Item 5.  Other Events and Regulation FD Disclosure.

     On January 23, 2004, Wizzard Software Corporation, a Colorado corporation
(the "Company"), closed a Subscription Agreement by which three institutional
investors (collectively, the "Subscribers") agreed to purchase:

     a total of 1,648,352 shares of the Company's one mill ($0.001) par value
     common stock for a total of $1,200,000, or $0.728 per share (the
     "Shares"); and

     warrants to purchase an additional 824,174 shares of common stock at a
     price of $1.55 per share (the "Warrants").

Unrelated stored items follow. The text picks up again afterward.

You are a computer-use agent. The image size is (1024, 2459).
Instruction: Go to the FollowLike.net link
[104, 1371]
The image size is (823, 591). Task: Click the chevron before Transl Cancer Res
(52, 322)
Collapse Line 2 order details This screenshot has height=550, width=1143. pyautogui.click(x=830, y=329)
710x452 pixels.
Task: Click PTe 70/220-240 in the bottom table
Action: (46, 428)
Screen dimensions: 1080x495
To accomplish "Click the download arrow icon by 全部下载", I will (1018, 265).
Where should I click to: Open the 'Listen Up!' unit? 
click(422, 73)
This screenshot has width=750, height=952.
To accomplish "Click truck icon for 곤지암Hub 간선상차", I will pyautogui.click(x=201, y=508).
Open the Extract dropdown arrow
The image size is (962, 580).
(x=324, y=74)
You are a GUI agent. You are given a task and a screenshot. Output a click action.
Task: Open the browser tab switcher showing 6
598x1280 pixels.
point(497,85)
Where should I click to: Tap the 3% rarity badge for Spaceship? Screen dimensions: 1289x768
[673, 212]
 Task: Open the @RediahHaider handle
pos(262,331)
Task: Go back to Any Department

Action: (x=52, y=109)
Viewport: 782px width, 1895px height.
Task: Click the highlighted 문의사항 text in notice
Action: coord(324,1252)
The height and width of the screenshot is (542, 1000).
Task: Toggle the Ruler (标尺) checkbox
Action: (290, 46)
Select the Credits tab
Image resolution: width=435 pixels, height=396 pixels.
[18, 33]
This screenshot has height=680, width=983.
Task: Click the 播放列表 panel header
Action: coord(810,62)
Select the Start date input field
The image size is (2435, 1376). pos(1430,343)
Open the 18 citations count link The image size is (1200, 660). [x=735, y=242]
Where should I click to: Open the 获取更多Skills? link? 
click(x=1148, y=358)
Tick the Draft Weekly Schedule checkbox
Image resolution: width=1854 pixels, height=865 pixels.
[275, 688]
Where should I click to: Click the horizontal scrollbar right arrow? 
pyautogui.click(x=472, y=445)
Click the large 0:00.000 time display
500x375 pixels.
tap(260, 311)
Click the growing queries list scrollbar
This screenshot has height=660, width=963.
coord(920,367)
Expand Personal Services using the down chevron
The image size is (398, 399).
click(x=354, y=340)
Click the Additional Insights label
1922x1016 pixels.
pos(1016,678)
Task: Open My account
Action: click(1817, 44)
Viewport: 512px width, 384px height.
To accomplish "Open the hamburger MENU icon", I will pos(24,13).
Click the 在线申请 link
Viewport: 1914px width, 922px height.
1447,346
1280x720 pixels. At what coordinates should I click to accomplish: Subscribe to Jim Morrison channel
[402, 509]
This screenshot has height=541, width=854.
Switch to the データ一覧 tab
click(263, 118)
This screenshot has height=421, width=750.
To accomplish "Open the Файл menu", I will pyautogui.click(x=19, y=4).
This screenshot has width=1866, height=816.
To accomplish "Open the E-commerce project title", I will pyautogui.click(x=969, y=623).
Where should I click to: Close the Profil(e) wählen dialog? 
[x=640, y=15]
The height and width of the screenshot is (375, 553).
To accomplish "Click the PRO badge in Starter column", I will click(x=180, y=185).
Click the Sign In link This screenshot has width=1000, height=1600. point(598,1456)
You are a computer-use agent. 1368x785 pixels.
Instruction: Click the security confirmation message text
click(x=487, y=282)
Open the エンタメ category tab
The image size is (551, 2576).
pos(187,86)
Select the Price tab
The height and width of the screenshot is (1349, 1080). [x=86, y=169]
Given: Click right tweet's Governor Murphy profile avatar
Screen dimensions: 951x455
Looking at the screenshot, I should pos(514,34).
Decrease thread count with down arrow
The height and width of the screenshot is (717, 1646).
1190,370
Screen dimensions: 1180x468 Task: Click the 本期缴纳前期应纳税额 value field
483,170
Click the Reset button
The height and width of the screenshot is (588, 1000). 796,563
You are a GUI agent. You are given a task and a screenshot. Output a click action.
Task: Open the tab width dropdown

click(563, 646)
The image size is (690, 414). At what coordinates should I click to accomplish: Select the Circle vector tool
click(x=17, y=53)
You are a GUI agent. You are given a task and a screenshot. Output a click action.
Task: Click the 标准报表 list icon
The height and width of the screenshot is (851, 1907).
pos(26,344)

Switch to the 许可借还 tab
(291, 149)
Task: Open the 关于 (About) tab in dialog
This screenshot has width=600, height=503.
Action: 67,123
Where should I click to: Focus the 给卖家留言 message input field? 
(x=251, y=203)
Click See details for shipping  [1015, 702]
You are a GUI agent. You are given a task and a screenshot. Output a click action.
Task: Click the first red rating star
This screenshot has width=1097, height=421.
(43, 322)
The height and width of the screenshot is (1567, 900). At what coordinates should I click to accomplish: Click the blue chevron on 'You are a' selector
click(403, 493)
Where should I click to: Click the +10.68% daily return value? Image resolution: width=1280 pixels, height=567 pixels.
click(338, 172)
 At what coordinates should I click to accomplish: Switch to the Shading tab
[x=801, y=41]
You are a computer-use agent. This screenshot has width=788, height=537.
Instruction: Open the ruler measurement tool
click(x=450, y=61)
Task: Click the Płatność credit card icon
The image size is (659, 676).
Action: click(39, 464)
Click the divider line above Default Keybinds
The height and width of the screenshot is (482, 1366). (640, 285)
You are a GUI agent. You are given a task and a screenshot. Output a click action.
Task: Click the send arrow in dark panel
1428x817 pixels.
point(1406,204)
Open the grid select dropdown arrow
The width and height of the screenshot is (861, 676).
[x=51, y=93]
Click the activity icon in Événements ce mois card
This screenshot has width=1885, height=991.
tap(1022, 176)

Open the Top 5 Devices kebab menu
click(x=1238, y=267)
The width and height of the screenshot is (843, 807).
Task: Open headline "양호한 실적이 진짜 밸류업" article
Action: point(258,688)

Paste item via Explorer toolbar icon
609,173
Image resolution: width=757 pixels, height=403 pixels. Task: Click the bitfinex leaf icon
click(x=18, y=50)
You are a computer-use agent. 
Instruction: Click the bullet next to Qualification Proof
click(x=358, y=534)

     The first $600,000 of the Share subscription was payable immediately upon
closing, and the Company received this sum on January 23, 2004.  The second
$600,000 will become payable five days after the effective date of the
Company's registration statement on Form SB-2 (or other suitable registration
statement) by which the Company is to register the Shares and all of the
shares of common stock underlying the Warrants (the "Warrant Shares").
Similarly, the Company was to issue the Warrants to purchase the first 412,087
Warrant Shares immediately, with the remaining Warrants to be issued five days
after the registration statement is declared effective.

     The Company is required to file the registration statement with the
Securities and Exchange Commission by March 8, 2004 (the "Filing Date"), and
the registration statement must be declared effective on or before May 2, 2004
(the "Effective Date").  If the registration statement is not filed on or
before the Filing Date and is not declared effective on or before the earlier
of the Effective Date or 10 business days after the Company's receipt from the
Securities and Exchange Commission of a communication stating that the
registration statement will not be reviewed, then the Company must deliver to
the Subscribers as liquidated damages an amount equal to one percent of the
$1,200,000 purchase price of the Shares and one percent of the amount paid
upon exercise of any exercised Warrants for every 30 day period, or part
thereof, that the Company is delinquent in meeting its registration
obligations.

     After deducting estimated costs of $137,000 from the $1,200,000 gross
proceeds payable under the Subscription Agreement, the Company intends to
allocate the net proceeds to various expenditures such as payroll and related
taxes, selling and marketing costs, and other ongoing expenses.  The Company
is in the process of preparing a registration statement on Form SB-2 to comply
with its registration obligations under the Subscription Agreement.  The
Company believes that it will be able to meet the deadlines with respect to
the Filing Date and the Effective Date, but it can not provide any assurance
in this regard.  If the Company were to default on any of its registration
obligations, the proceeds available to it under the Subscription Agreement
could be substantially reduced.

Item 7.   Financial Statements, Pro Forma Financial Information and
          Exhibits.
          ---------

          (a)  Financial Statements of Businesses Acquired.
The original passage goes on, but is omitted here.